Explained: Business cycle and its phases

Prajwal Patil
/ Categories: Knowledge, General
Explained: Business cycle and its phases

Business cycle can help you identify economic trends and changes more easily.

The business cycle is the fluctuations in the economic activities that occur between the periods of expansion and contraction phase of the economy. Gross Domestic Product (GDP), unemployment rate and interest rates are some of the key factors that are used to determine the current phase of the business cycle. A business cycle is also referred to as an economic cycle. 

Business cycle can help you identify economic trends and changes more easily. Understanding the business cycle also enables you to make better, more informed financial decisions regarding your investments, as it has a direct impact on stocks and bonds, as well as profits and corporate earnings. 

It consists of four phases: expansion, peak, contraction or recession and trough. Let's understand each phase in detail. 

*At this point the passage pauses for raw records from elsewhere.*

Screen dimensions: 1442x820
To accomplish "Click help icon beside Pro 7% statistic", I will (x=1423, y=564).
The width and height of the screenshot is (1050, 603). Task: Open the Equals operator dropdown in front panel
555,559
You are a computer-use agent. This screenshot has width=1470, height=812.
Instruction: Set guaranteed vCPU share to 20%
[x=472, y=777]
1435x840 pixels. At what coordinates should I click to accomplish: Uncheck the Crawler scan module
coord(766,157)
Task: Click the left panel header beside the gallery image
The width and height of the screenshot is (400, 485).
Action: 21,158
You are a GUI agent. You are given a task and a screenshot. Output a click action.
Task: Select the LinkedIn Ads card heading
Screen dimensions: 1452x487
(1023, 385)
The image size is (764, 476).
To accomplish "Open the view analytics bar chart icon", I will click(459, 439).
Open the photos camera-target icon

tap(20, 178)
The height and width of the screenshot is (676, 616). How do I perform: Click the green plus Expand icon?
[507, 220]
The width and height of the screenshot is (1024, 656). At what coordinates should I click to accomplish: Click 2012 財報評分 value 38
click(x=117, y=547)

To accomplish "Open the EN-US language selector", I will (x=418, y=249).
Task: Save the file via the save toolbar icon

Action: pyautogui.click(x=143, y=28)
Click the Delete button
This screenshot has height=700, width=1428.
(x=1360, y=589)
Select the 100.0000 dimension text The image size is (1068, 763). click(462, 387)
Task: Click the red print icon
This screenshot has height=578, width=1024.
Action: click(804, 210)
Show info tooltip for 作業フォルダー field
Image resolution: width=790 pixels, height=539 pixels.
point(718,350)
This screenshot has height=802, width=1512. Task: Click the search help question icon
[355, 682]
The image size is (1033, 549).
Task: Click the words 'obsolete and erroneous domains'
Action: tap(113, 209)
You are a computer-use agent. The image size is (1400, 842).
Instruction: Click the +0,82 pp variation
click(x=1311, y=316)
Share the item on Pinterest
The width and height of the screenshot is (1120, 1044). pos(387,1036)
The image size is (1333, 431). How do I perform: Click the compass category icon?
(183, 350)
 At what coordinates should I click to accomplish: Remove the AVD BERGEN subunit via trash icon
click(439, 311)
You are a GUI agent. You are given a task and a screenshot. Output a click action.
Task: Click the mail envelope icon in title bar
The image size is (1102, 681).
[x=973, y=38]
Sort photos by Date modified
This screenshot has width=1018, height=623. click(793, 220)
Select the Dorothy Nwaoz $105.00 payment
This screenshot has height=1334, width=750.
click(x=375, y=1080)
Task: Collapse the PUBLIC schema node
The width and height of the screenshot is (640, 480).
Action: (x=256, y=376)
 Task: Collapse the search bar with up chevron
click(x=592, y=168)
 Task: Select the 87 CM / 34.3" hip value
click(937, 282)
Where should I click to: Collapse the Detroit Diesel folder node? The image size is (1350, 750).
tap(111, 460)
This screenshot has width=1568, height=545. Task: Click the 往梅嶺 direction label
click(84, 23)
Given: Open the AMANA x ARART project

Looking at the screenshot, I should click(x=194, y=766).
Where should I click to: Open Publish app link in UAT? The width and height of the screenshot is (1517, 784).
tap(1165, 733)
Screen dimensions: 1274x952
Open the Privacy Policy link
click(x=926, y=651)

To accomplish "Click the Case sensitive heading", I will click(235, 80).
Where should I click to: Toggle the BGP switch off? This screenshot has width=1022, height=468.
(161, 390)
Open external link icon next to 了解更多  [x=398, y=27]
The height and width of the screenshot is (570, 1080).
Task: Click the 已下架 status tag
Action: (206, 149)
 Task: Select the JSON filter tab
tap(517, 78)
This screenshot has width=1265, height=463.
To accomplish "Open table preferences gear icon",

Expansion phase:  During the expansion phase, economic growth is rapid, resulting in an increase in GDP. The interest rates in the economy also become lower while production rises rapidly. Economic indicators that tend to determine economic growth, such as the rate of employment and wages, corporate profits and output, aggregate demand, and the supply of goods and services, tend to demonstrate consistent uptrends throughout the expansionary period. The cost of raising money is low since interest rates are low as a result the flow of money through the economy remains robust. However, an increase in the money supply may cause inflation to rise throughout the economic expansion period. 

Peak:  As the economic expansion reaches the peak of a cycle, growth reaches its highest rate. Prices and economic indicators may stabilise for a short while before turning to the downside at this economic high point. Peak growth usually causes certain economic imbalances that must be addressed. As a result, when businesses think the economic cycle has reached its height, they may begin to review their budgets and spending. 

Contraction/Recession: During the period of contraction, a correction takes place which causes a GDP slowdown, an increase in unemployment, and the prices stagnate. If demand begins to collapse, businesses may not adjust production levels rapidly, resulting in oversaturated markets with surplus supply and accelerating price declines. Economic indicators that were on an upward trend during the growth period begin to deteriorate during this stage. If the decline persists, the recessionary situation might descend into depression. 

Trough: The trough phase of the cycle occurs when the economy reaches a low point, with supply and demand scraping the bottom before growth begins to rebound. The cycle's low point is a tough time for the economy, with stagnant spending and income having a widespread negative influence. The low point of the cycle, like the peak, gives a chance for individuals and businesses to restructure their finances in preparation for a rebound. 

The key aspect of a business cycle is that they are recurring. However, the intervals of recurring are not regular. In the past, economies have experienced business cycles as short as a year to longer than a decade.